**Okuma parçası**

□ □ □ □ □ □ □

Yazar
bu eserinde kitle denen insan topluluklarının hareketlerini ve psikolojisini
incelemiştir. Ona göre medeniyetin ilerlemesi ve gelişmesi fikir telakki ve
inanç düzeyindeki değişikliklerle gerçekleşmektedir. Bu değişimin ve gelişimin
özellikle yaşadığımız çağdaki en önemli itici gücü olarak kitleler görülmüştür.
Yazar kitlelerin davranışlarının içtepisel, değişken aşırı duyarlı, zorlayıcı
karakterde ve bilinçdışının yönetiminde görmüş ve kitle içindeki bireyin
yalıtılmış bireyden tamamen farklı bir hal aldığını tespit etmiştir.

□ □ □ □ □ □ □

**Kaynak malzeme**
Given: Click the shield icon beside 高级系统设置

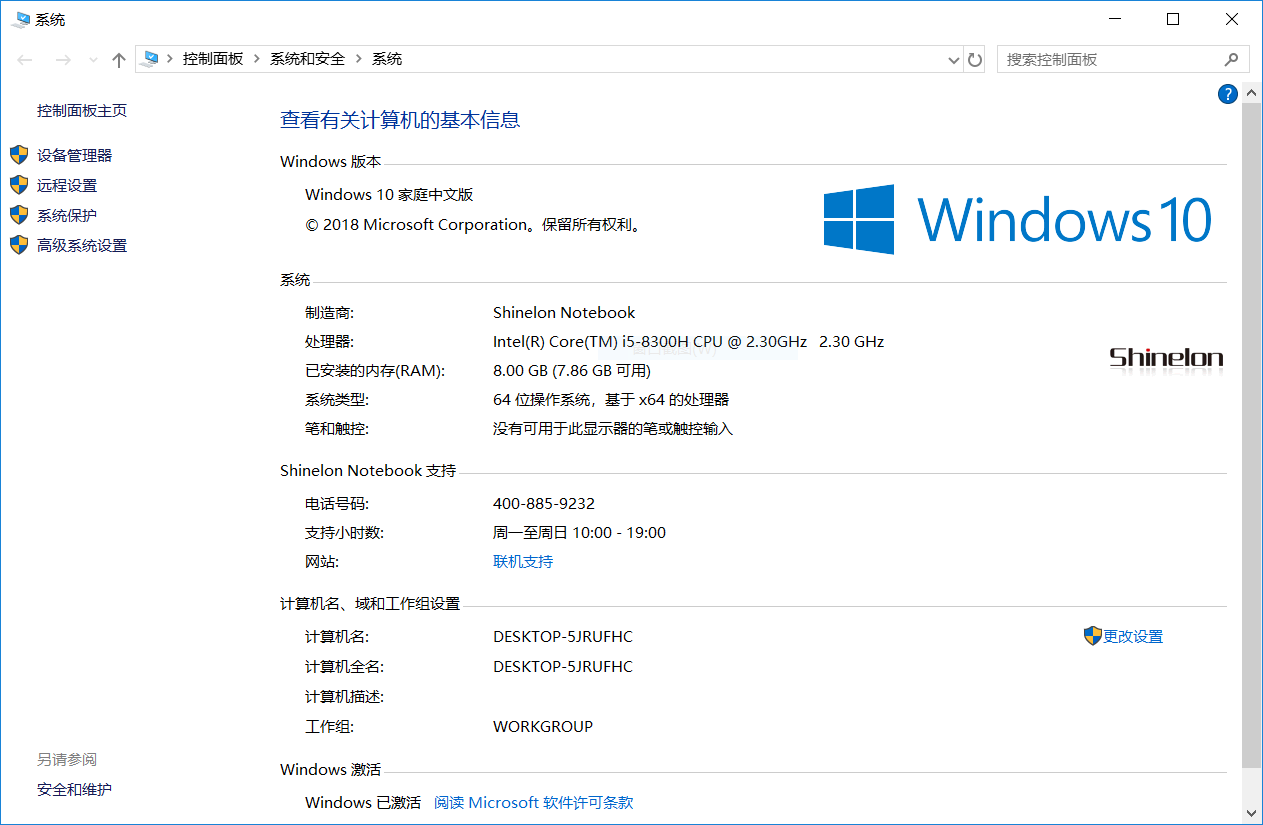Looking at the screenshot, I should [18, 245].
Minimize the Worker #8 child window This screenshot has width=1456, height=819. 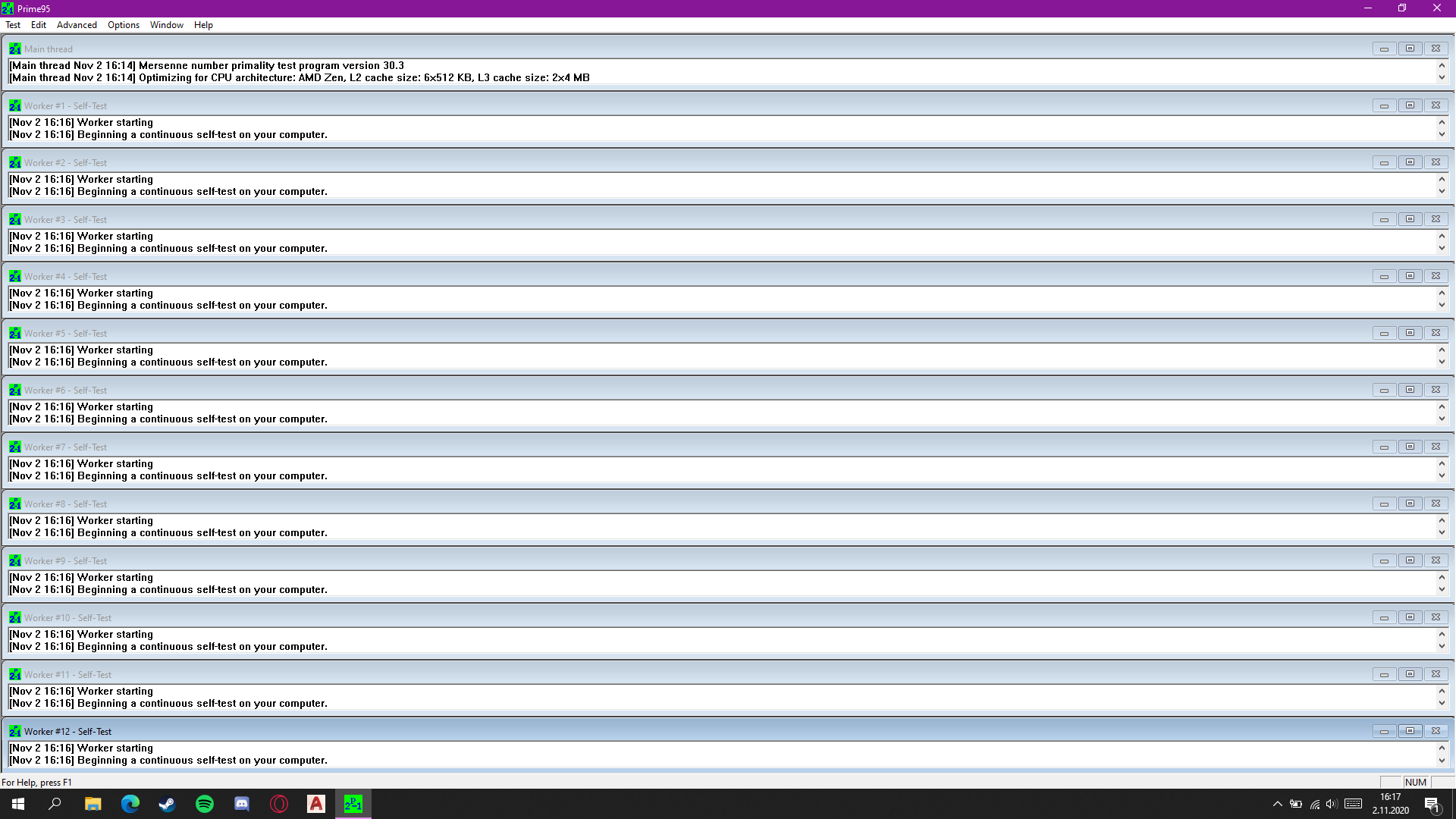[x=1384, y=504]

□ □ □ □ □ □ □

**İstenen iş 1**
Kitle psikolojisi üzerine okuma parçasında "Yazar kitlelerin davranışlarının" ile başlayıp "aldığını tespit etmiştir." ile biten bölümü, "yalıtılmış" yerine "yalnız" koyarak yeniden yaz.
**İstenen iş 2**
Kitle psikolojisini anlatan okuma parçasını son cümlesinden sonra sürdür.

**Beklenen sonuç 1**
Yazar kitlelerin davranışlarının içtepisel, değişken aşırı duyarlı, zorlayıcı
karakterde ve bilinçdışının yönetiminde görmüş ve kitle içindeki bireyin
yalnız bireyden tamamen farklı bir hal aldığını tespit etmiştir.

**Beklenen sonuç 2**
Kitle içindeki bireyin davranışlarındaki
değişime sebep olan üç ana nedeni şöyle belirtmiştir; bilinçdışı kişiliğin
egemen olması, kitledeki davranışın bulaşımı (sirayeti) ve son olarak telkine
yatkınlığı. Burada bireyin adeta hipnotize edilmiş gibi hareket ettiği bir
durumun tasvir edildiğini söyleyebiliriz. Bu durumun arkasındaki nedenler
tatmin edici bir şekilde açıklanmış olmakla birlikte yazar bu iradeden yoksun
kalmış (hipnotize olmuş) kitleleri yönlendiren liderin rolünün ne olduğu konusu
üzerinde fazla durmamış, yalnızca son bölümde değinmiştir.
Yazar
yaşadığımız çağın her türlü inancın tahrip olduğu ve teknik ilerlemeyle
birlikte yeni bir yaşam ve düşünme tarzının oluşmaya başladığını isabetle
belirtmiş ve “geçiş ve karışıklık hali” olarak gördüğü kitleler çağının
açıklamasını yapmıştır. Bu çağı idarenin küçük bir fikir aristokrasisinin
elinden kurtulmaya başladığı ve kitlelerin siyasal katılımının ve idareyi bir
nevi ele alışının yaşandığı kaotik bir çağ olarak değerlendirmektedir.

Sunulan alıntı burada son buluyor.